No interest deduction after intra-group transfer of real estate
Within the group company A transfers real estate to company B against a receivable. By using a fiscal unity (group taxation rules) the group did not to have to pay tax on the capital gain.
Later company A moves to Aruba, where it does not have to pay any tax.
Court The Hague rules that after such a transaction the interest that B pays to A is not deductible, because the group did not pay tax on the capital gain at the time of the transaction and A receives the interest tax free.
Court The Hague rules that the consequence (no interest deduction) of this real estate transaction should be the same as for intra-group transfer of companies for which the interest deduction jurisprudence are converted into law (anti-abuse provisions).
The fact that B pays tax on the real estate income, including the capital gain, makes no difference according to the court.
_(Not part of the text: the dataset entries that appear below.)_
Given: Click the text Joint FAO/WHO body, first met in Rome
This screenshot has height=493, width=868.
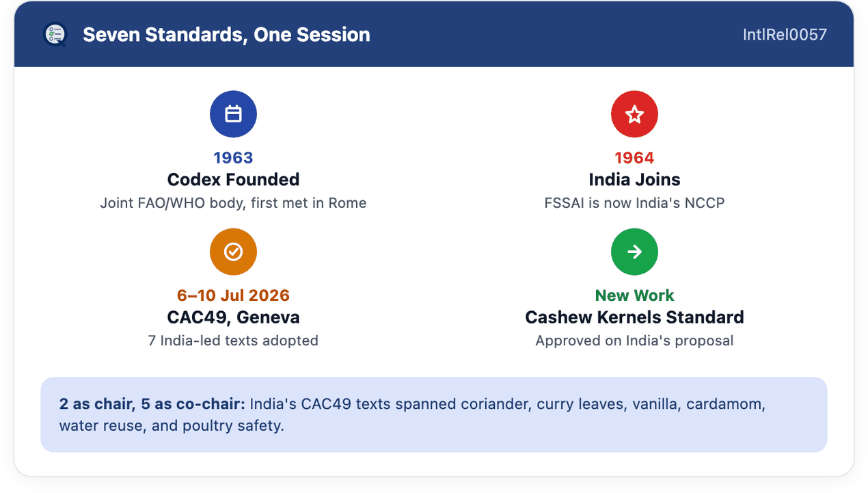Looking at the screenshot, I should (x=233, y=203).
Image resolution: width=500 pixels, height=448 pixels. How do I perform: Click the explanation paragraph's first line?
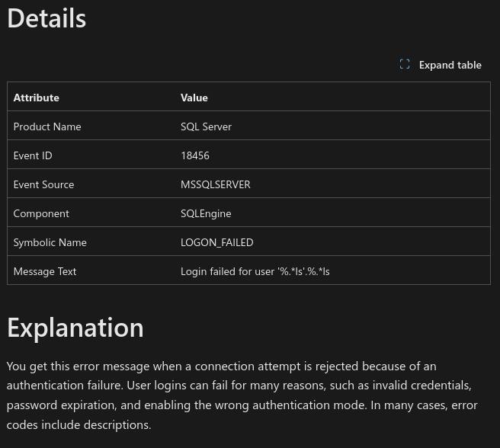click(x=221, y=366)
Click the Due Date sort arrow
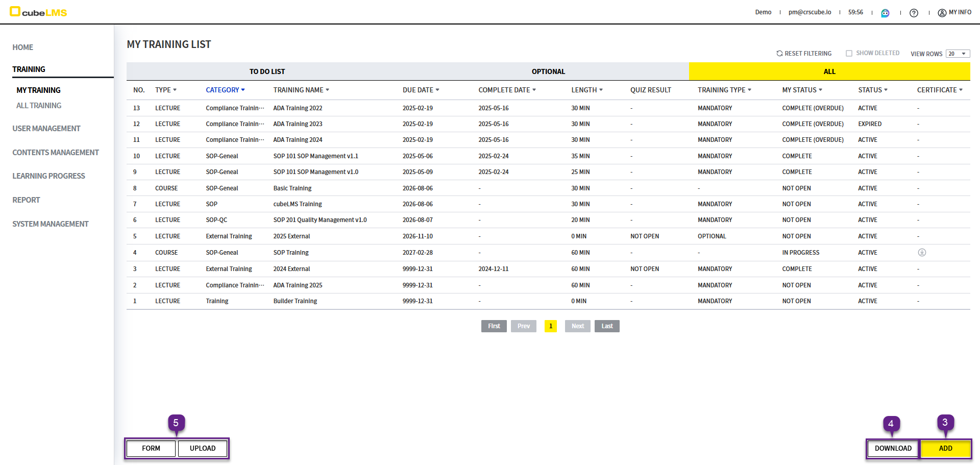The image size is (980, 465). 437,90
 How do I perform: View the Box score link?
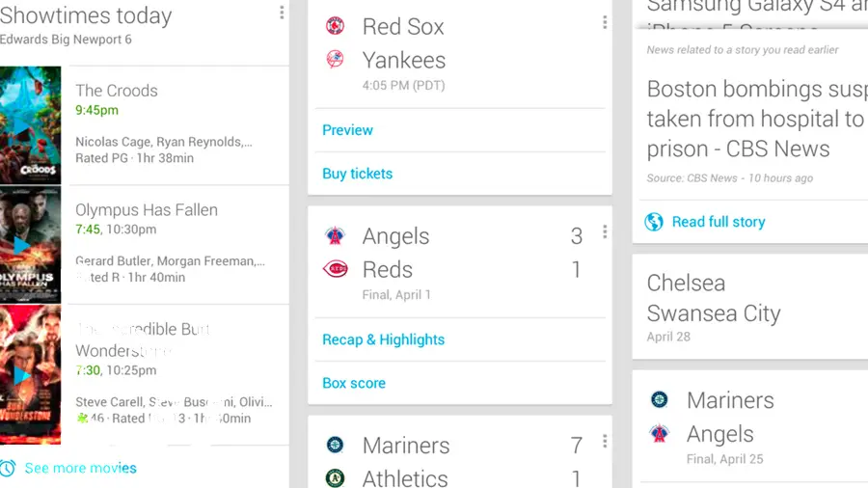click(x=354, y=383)
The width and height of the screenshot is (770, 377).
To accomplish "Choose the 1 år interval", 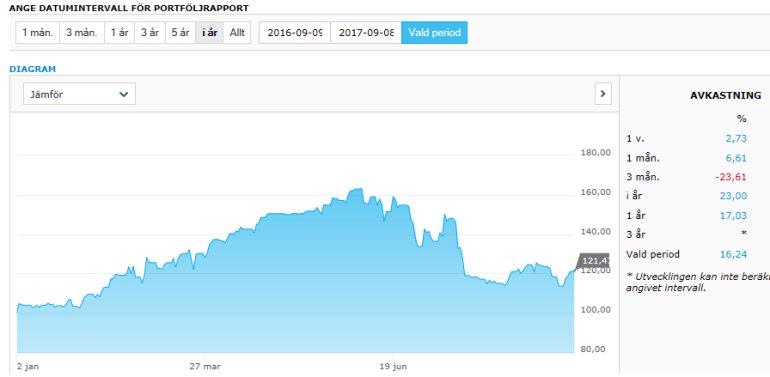I will tap(119, 33).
This is because accepting an interest deduction would mean that groups can deduct interest and thus avoid taxation whenever they like by doing such transactions after which effectively nothing has changed.
Since A pays no tax on the interest income it is the opinion of the Court The Hague that B cannot deduct the interest because of it conflicts with the purpose and scope of the law.
Besides the general rules for interest deduction (like thincap) groups should take into account that after intra-group transfers of assets in general the interest is only deductible in case things have changed substantially or tax is due on the interest received.
A remarkable court ruling for which I am wondering whether the Supreme Court will have a change to give their opinion.